What needs to be done »
Rewrite the ADT sale passage between "The Closing is" and "certain materiality qualifications.", inclusive, substituting "standard conditions" for "customary conditions".
##### Quoted passage #####
On September 30, 2019, ADT Inc., a corporation organized under the laws of the State of Delaware (“ADT”), entered into a share purchase agreement (the “Share Purchase Agreement”) among ADT, ADT Security Holdings Canada Ltd., a corporation organized under the laws of the Province of British Columbia and an indirect, wholly-owned subsidiary of ADT (“Seller”) and Telus Communications Inc., a corporation organized under the federal laws of Canada (“Buyer”).
Pursuant to the Share Purchase Agreement, subject to the terms and conditions more particularly set forth therein, at the closing of the transactions contemplated by the Share Purchase Agreement (the “Closing”), Seller will sell to Buyer, and Buyer will purchase from Seller, all of the issued and outstanding shares in the capital of ADT Security Services Canada, Inc. (the “Company”) (the “Sale”). Subject to the terms and conditions set forth in the Share Purchase Agreement, at the Closing, Buyer will pay CDN$700 million in cash for the Company, on a cash-free, debt-free basis, subject to adjustments for net indebtedness, net working capital, recurring monthly revenue and subscriber count, as more particularly described in the Share Purchase Agreement. ADT expects to incur a non-cash charge in the third quarter in connection with the transaction, which may be material to ADT’s earnings.
In connection with the Share Purchase Agreement, the parties agree to enter into a non-competition and non-solicitation agreement (the “Non-Competition Agreement”) on the Closing. Pursuant to and subject to the terms and conditions more particularly set forth in the Non-Competition Agreement, subject to limited exceptions, ADT and Seller agree not to carry on, be engaged in, have any financial or other interest in, lend money to, guarantee the debts or obligations of or be otherwise involved in the business of the Company in all or any part of Canada, offer employment to, solicit the employment of employees of the Corporation or hire such employees or solicit clients, suppliers or dealers of the Company, in each case, for a period of seven years following the Closing. The Non-Competition Agreement provides an exception to the restrictive covenant not to compete to allow ADT to continue to service cross border customers.
The Closing is subject to customary conditions and other business requirements, including, the absence of a material adverse effect on the Company, the receipt of approval under the Competition Act (Canada), the absence of any action, proceeding, order or notice restricting, enjoining or otherwise prohibiting the Closing, the accuracy of representations and warranties and the performance of covenants, subject to certain materiality qualifications.
##### Entries shown #####
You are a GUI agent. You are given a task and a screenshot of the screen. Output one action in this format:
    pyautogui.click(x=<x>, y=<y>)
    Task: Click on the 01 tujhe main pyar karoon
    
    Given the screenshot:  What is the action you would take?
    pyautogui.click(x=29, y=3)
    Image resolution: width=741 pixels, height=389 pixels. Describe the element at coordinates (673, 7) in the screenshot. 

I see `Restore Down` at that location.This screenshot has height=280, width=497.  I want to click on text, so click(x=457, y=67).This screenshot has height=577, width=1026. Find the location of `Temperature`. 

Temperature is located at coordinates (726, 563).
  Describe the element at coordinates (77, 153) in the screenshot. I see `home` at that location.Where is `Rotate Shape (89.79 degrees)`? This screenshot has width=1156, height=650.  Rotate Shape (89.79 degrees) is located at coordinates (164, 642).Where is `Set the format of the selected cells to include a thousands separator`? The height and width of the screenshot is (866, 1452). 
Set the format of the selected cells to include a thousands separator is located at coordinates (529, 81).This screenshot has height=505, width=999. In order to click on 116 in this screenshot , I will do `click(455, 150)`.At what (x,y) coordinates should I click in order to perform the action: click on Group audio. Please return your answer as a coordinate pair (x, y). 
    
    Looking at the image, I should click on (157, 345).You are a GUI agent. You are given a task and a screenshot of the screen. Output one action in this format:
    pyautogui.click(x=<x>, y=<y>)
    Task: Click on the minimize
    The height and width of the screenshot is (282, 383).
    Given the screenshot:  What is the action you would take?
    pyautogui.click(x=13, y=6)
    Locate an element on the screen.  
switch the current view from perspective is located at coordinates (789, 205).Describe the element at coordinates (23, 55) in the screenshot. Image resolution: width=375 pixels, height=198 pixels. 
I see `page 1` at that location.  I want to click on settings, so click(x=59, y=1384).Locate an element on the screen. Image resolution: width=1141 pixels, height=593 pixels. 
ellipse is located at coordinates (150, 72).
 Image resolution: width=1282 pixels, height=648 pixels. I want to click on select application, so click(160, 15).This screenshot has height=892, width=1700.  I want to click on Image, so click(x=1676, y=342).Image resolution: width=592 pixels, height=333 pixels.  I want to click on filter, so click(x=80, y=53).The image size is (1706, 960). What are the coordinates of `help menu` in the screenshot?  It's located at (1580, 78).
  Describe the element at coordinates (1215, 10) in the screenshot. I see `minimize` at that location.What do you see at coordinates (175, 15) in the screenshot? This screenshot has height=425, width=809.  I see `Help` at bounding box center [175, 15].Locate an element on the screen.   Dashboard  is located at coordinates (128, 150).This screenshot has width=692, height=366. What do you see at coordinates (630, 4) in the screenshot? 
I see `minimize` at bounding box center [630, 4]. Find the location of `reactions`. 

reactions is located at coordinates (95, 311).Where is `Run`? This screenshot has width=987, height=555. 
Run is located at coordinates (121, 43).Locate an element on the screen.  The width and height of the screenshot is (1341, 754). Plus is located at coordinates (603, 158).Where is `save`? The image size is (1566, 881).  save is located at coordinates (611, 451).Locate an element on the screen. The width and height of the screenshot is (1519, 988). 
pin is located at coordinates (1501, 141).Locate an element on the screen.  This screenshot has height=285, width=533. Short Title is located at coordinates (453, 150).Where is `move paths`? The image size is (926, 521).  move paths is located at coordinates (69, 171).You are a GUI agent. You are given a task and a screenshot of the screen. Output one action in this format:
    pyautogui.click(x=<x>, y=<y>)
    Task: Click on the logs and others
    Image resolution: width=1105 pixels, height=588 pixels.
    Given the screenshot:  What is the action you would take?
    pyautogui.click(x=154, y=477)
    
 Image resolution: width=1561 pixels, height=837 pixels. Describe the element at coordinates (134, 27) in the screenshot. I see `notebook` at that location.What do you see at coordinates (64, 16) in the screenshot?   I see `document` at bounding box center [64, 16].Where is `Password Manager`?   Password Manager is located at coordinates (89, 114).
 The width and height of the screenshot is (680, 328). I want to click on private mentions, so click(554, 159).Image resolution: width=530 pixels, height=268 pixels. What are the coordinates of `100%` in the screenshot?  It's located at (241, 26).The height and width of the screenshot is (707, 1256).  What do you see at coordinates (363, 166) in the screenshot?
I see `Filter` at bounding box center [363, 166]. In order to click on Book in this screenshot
#####
Result of this task »
The Closing is subject to standard conditions and other business requirements, including, the absence of a material adverse effect on the Company, the receipt of approval under the Competition Act (Canada), the absence of any action, proceeding, order or notice restricting, enjoining or otherwise prohibiting the Closing, the accuracy of representations and warranties and the performance of covenants, subject to certain materiality qualifications.